====== MATERIAL PROVIDED

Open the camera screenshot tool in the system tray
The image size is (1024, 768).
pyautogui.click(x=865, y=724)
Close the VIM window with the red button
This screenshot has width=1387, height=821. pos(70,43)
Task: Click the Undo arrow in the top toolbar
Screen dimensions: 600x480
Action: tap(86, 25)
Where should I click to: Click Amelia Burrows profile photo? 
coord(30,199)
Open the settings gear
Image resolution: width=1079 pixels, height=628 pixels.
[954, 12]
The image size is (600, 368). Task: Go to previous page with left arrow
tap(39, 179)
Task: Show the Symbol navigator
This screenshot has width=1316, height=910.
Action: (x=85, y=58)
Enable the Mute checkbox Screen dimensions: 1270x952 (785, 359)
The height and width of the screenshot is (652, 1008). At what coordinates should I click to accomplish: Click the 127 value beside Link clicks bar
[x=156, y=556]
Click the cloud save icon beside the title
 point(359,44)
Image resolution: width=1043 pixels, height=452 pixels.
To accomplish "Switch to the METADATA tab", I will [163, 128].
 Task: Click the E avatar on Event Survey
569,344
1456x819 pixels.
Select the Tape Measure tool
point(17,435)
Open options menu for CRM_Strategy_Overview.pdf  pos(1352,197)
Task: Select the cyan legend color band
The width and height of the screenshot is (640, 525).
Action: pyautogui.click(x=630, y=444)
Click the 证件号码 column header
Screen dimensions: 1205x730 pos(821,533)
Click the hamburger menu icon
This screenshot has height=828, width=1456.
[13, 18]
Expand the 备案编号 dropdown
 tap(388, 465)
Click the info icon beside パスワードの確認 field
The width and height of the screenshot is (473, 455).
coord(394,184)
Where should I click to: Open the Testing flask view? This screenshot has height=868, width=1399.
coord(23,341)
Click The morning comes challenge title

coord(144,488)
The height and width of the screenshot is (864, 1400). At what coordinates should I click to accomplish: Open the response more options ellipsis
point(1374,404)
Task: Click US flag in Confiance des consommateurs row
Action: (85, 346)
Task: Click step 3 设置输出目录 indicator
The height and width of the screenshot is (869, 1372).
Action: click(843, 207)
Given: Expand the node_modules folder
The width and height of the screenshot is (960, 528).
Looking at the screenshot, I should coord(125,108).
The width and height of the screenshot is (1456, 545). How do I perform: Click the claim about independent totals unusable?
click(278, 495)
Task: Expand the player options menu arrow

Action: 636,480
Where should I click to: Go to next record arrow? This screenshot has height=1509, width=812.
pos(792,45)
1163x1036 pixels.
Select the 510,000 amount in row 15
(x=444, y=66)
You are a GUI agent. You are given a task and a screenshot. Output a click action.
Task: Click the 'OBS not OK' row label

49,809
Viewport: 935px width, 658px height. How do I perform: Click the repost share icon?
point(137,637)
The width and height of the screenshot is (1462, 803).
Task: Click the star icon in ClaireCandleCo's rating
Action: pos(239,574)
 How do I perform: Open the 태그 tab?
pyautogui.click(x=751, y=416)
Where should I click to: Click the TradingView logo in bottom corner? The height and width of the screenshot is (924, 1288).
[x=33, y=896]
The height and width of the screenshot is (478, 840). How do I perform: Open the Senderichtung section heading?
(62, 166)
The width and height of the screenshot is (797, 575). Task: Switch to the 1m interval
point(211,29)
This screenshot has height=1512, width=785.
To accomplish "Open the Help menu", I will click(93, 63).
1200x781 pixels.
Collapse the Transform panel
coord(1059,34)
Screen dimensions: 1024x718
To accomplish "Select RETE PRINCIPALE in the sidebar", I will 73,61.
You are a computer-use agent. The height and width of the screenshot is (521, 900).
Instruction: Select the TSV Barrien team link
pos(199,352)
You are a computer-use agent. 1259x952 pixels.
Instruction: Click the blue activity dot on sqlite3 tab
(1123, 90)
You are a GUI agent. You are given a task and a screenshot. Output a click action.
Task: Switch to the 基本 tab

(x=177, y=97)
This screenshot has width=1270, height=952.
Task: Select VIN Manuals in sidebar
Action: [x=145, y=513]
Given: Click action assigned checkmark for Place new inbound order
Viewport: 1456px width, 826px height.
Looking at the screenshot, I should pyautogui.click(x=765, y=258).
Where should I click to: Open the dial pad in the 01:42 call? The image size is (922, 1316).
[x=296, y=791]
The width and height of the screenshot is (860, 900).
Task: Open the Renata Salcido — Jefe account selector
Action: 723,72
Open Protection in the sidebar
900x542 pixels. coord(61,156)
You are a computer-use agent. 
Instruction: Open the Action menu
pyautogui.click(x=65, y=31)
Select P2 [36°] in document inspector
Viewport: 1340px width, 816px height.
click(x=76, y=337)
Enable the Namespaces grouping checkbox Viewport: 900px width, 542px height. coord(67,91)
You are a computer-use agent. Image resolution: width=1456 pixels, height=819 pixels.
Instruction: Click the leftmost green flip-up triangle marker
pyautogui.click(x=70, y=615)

============

▶ _TASK INSTRUCTIONS_
Reproduce all of the records above line for line, with no changes.

▶ _EXERCISE SOLUTION_
Open the camera screenshot tool in the system tray
The image size is (1024, 768).
pyautogui.click(x=865, y=724)
Close the VIM window with the red button
This screenshot has width=1387, height=821. pos(70,43)
Task: Click the Undo arrow in the top toolbar
Screen dimensions: 600x480
Action: tap(86, 25)
Where should I click to: Click Amelia Burrows profile photo? 
coord(30,199)
Open the settings gear
Image resolution: width=1079 pixels, height=628 pixels.
[954, 12]
The image size is (600, 368). Task: Go to previous page with left arrow
tap(39, 179)
Task: Show the Symbol navigator
This screenshot has width=1316, height=910.
Action: (x=85, y=58)
Enable the Mute checkbox Screen dimensions: 1270x952 (785, 359)
The height and width of the screenshot is (652, 1008). At what coordinates should I click to accomplish: Click the 127 value beside Link clicks bar
[x=156, y=556]
Click the cloud save icon beside the title
 point(359,44)
Image resolution: width=1043 pixels, height=452 pixels.
To accomplish "Switch to the METADATA tab", I will [163, 128].
 Task: Click the E avatar on Event Survey
569,344
1456x819 pixels.
Select the Tape Measure tool
point(17,435)
Open options menu for CRM_Strategy_Overview.pdf  pos(1352,197)
Task: Select the cyan legend color band
The width and height of the screenshot is (640, 525).
Action: pyautogui.click(x=630, y=444)
Click the 证件号码 column header
Screen dimensions: 1205x730 pos(821,533)
Click the hamburger menu icon
This screenshot has height=828, width=1456.
[13, 18]
Expand the 备案编号 dropdown
 tap(388, 465)
Click the info icon beside パスワードの確認 field
The width and height of the screenshot is (473, 455).
coord(394,184)
Where should I click to: Open the Testing flask view? This screenshot has height=868, width=1399.
coord(23,341)
Click The morning comes challenge title

coord(144,488)
The height and width of the screenshot is (864, 1400). At what coordinates should I click to accomplish: Open the response more options ellipsis
point(1374,404)
Task: Click US flag in Confiance des consommateurs row
Action: (85, 346)
Task: Click step 3 设置输出目录 indicator
The height and width of the screenshot is (869, 1372).
Action: click(843, 207)
Given: Expand the node_modules folder
The width and height of the screenshot is (960, 528).
Looking at the screenshot, I should coord(125,108).
The width and height of the screenshot is (1456, 545). How do I perform: Click the claim about independent totals unusable?
click(278, 495)
Task: Expand the player options menu arrow

Action: 636,480
Where should I click to: Go to next record arrow? This screenshot has height=1509, width=812.
pos(792,45)
1163x1036 pixels.
Select the 510,000 amount in row 15
(x=444, y=66)
You are a GUI agent. You are given a task and a screenshot. Output a click action.
Task: Click the 'OBS not OK' row label

49,809
Viewport: 935px width, 658px height. How do I perform: Click the repost share icon?
point(137,637)
The width and height of the screenshot is (1462, 803).
Task: Click the star icon in ClaireCandleCo's rating
Action: pos(239,574)
 How do I perform: Open the 태그 tab?
pyautogui.click(x=751, y=416)
Where should I click to: Click the TradingView logo in bottom corner? The height and width of the screenshot is (924, 1288).
[x=33, y=896]
The height and width of the screenshot is (478, 840). How do I perform: Open the Senderichtung section heading?
(62, 166)
The width and height of the screenshot is (797, 575). Task: Switch to the 1m interval
point(211,29)
This screenshot has height=1512, width=785.
To accomplish "Open the Help menu", I will click(93, 63).
1200x781 pixels.
Collapse the Transform panel
coord(1059,34)
Screen dimensions: 1024x718
To accomplish "Select RETE PRINCIPALE in the sidebar", I will 73,61.
You are a computer-use agent. The height and width of the screenshot is (521, 900).
Instruction: Select the TSV Barrien team link
pos(199,352)
You are a computer-use agent. 1259x952 pixels.
Instruction: Click the blue activity dot on sqlite3 tab
(1123, 90)
You are a GUI agent. You are given a task and a screenshot. Output a click action.
Task: Switch to the 基本 tab

(x=177, y=97)
This screenshot has width=1270, height=952.
Task: Select VIN Manuals in sidebar
Action: [x=145, y=513]
Given: Click action assigned checkmark for Place new inbound order
Viewport: 1456px width, 826px height.
Looking at the screenshot, I should pyautogui.click(x=765, y=258).
Where should I click to: Open the dial pad in the 01:42 call? The image size is (922, 1316).
[x=296, y=791]
The width and height of the screenshot is (860, 900).
Task: Open the Renata Salcido — Jefe account selector
Action: 723,72
Open Protection in the sidebar
900x542 pixels. coord(61,156)
You are a computer-use agent. 
Instruction: Open the Action menu
pyautogui.click(x=65, y=31)
Select P2 [36°] in document inspector
Viewport: 1340px width, 816px height.
click(x=76, y=337)
Enable the Namespaces grouping checkbox Viewport: 900px width, 542px height. coord(67,91)
You are a computer-use agent. Image resolution: width=1456 pixels, height=819 pixels.
Instruction: Click the leftmost green flip-up triangle marker
pyautogui.click(x=70, y=615)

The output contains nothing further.